Data shown:

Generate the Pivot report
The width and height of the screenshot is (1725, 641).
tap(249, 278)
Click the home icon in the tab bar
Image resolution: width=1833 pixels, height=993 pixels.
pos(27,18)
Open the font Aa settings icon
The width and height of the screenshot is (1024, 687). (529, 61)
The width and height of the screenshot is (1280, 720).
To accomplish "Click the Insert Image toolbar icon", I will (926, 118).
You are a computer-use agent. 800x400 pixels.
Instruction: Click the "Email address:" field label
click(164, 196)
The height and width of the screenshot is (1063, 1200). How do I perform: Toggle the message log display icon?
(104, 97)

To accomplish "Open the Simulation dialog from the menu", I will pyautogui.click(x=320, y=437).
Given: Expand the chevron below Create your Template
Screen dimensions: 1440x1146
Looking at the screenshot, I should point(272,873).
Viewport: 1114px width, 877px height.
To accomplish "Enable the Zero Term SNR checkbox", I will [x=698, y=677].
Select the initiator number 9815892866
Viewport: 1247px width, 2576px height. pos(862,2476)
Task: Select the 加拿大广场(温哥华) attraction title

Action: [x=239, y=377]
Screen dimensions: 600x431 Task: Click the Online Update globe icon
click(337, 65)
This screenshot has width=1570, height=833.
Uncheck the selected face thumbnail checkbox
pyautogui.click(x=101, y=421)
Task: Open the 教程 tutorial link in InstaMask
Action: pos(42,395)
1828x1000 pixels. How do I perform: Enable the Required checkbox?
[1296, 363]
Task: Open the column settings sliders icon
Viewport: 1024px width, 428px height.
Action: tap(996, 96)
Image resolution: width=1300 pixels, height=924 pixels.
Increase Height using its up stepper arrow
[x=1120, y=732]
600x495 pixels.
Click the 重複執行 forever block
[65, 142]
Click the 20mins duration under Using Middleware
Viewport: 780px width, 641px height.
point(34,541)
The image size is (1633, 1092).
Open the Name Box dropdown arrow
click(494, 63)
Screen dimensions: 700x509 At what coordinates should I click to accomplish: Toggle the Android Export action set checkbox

What to work on:
Please retype, with no changes, the lines that run from the first line of the entries to the line with "This screenshot has width=1570, height=833.", both ends included.

Solution for this task:
Generate the Pivot report
The width and height of the screenshot is (1725, 641).
tap(249, 278)
Click the home icon in the tab bar
Image resolution: width=1833 pixels, height=993 pixels.
pos(27,18)
Open the font Aa settings icon
The width and height of the screenshot is (1024, 687). (529, 61)
The width and height of the screenshot is (1280, 720).
To accomplish "Click the Insert Image toolbar icon", I will (926, 118).
You are a computer-use agent. 800x400 pixels.
Instruction: Click the "Email address:" field label
click(164, 196)
The height and width of the screenshot is (1063, 1200). How do I perform: Toggle the message log display icon?
(104, 97)

To accomplish "Open the Simulation dialog from the menu", I will pyautogui.click(x=320, y=437).
Given: Expand the chevron below Create your Template
Screen dimensions: 1440x1146
Looking at the screenshot, I should point(272,873).
Viewport: 1114px width, 877px height.
To accomplish "Enable the Zero Term SNR checkbox", I will [x=698, y=677].
Select the initiator number 9815892866
Viewport: 1247px width, 2576px height. pos(862,2476)
Task: Select the 加拿大广场(温哥华) attraction title

Action: [x=239, y=377]
Screen dimensions: 600x431 Task: Click the Online Update globe icon
click(337, 65)
This screenshot has width=1570, height=833.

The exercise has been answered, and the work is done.